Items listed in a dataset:
◆ ◆ ◆ ◆ ◆

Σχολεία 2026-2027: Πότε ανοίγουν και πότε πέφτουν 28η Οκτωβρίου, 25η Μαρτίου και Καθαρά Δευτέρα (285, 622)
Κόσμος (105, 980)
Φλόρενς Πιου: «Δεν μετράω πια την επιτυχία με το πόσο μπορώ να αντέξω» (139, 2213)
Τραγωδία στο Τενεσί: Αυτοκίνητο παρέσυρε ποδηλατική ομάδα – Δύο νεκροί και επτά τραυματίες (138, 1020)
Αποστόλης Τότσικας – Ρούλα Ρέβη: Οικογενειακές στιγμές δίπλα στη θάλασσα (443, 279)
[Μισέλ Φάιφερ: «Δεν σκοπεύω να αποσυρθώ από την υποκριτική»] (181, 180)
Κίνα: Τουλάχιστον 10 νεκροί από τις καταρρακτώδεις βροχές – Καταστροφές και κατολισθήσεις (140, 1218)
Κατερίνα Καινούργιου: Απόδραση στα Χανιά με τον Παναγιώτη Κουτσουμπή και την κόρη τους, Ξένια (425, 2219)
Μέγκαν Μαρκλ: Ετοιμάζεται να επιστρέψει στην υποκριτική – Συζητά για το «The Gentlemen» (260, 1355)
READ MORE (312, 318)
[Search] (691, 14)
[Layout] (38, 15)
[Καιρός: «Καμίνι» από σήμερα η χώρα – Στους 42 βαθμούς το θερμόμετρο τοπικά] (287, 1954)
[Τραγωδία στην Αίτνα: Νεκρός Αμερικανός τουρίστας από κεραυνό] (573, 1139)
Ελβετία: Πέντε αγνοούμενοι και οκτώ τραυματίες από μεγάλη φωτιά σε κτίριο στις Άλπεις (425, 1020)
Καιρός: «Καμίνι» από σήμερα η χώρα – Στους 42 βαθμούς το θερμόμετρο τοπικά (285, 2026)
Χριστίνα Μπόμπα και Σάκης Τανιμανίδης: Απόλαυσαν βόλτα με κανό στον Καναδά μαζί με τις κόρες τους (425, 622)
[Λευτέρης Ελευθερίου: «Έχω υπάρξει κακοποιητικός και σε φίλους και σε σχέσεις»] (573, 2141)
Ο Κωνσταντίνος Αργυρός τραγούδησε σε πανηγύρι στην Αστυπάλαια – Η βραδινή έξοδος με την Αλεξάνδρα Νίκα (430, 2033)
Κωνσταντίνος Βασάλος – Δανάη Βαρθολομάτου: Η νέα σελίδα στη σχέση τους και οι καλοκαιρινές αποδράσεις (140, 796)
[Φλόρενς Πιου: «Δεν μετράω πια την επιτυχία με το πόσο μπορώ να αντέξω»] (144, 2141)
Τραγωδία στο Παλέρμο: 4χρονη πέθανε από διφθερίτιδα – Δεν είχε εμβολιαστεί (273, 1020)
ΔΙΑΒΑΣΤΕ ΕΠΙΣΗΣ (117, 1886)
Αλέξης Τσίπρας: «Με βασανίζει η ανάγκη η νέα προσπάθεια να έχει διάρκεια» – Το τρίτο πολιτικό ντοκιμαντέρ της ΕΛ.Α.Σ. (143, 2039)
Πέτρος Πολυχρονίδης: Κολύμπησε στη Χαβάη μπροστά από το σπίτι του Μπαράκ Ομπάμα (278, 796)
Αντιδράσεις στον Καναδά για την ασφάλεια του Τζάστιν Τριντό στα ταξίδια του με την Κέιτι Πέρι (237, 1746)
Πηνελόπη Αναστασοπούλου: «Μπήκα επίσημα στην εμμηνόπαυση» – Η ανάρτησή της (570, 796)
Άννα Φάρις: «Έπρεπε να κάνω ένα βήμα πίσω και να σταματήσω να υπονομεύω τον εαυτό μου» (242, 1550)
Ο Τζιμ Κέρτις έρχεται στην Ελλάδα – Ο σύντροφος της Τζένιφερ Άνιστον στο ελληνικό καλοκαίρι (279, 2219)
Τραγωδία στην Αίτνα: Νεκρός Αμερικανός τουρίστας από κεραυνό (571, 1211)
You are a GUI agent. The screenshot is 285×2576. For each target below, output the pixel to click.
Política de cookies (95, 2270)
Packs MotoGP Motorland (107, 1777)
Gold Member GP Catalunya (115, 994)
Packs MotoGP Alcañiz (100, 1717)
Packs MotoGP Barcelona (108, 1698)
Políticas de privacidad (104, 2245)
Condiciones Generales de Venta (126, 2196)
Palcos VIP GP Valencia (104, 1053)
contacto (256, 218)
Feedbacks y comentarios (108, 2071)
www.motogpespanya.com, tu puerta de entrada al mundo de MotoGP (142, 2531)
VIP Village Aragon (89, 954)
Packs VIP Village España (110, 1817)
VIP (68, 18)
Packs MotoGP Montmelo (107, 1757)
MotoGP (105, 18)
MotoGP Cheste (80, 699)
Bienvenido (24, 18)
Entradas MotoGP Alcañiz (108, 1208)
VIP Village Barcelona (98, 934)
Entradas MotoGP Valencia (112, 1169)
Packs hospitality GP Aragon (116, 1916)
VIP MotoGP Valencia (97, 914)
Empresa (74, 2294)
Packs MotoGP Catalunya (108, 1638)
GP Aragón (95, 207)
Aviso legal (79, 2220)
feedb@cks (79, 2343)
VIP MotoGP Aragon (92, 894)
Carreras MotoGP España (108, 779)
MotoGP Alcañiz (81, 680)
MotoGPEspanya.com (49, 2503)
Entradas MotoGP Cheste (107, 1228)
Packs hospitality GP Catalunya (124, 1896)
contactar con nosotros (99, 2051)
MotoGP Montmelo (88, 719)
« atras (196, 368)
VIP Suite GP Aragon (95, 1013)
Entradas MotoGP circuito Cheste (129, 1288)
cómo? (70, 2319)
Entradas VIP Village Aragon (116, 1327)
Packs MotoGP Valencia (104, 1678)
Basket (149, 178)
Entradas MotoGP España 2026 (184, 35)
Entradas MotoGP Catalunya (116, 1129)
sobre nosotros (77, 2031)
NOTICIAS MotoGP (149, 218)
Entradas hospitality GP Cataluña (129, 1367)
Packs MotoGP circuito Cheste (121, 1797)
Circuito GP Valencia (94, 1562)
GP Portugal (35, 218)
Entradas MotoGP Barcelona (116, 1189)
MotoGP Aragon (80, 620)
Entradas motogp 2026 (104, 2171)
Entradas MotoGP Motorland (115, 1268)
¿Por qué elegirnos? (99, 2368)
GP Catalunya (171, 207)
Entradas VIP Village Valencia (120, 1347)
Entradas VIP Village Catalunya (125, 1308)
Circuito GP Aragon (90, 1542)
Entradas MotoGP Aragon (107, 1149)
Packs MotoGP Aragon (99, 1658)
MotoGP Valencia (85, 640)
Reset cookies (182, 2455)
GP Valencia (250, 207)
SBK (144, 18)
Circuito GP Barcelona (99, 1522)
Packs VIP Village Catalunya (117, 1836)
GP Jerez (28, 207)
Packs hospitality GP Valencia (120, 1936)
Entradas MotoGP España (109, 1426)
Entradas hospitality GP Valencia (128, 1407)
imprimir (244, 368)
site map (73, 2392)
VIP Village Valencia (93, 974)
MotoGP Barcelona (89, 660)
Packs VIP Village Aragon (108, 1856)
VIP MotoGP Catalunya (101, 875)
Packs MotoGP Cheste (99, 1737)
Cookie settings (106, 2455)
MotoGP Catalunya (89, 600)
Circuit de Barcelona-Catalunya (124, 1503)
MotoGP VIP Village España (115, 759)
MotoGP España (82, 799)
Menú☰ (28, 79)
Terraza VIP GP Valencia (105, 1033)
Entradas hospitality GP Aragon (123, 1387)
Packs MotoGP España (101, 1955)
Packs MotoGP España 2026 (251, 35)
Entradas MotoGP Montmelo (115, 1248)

◆ ◆ ◆ ◆ ◆

▶ **What to do**: Check the entries above for the word "Alcañiz" and copy every line where it turns up.

▶ **Solution to this task**:
Packs MotoGP Alcañiz (100, 1717)
Entradas MotoGP Alcañiz (108, 1208)
MotoGP Alcañiz (81, 680)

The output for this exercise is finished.